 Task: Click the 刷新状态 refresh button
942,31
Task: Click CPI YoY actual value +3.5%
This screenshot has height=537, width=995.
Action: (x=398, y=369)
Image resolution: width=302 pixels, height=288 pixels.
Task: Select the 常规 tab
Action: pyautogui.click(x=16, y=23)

• • • • •

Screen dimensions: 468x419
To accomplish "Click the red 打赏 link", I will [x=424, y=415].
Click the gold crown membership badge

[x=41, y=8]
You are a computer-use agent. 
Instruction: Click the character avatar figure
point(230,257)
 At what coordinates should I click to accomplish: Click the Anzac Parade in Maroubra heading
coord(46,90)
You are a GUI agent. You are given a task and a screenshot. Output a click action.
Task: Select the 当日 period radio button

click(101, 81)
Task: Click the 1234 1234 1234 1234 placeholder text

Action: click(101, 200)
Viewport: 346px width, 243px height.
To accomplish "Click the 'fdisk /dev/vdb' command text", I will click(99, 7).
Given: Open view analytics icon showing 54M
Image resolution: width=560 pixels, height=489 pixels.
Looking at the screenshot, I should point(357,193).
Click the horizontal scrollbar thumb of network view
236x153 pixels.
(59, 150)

• • • • •

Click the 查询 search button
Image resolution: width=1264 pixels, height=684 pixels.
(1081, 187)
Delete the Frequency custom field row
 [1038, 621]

• • • • •

How many of the lines above contain "agent"? Give the number by itself.

2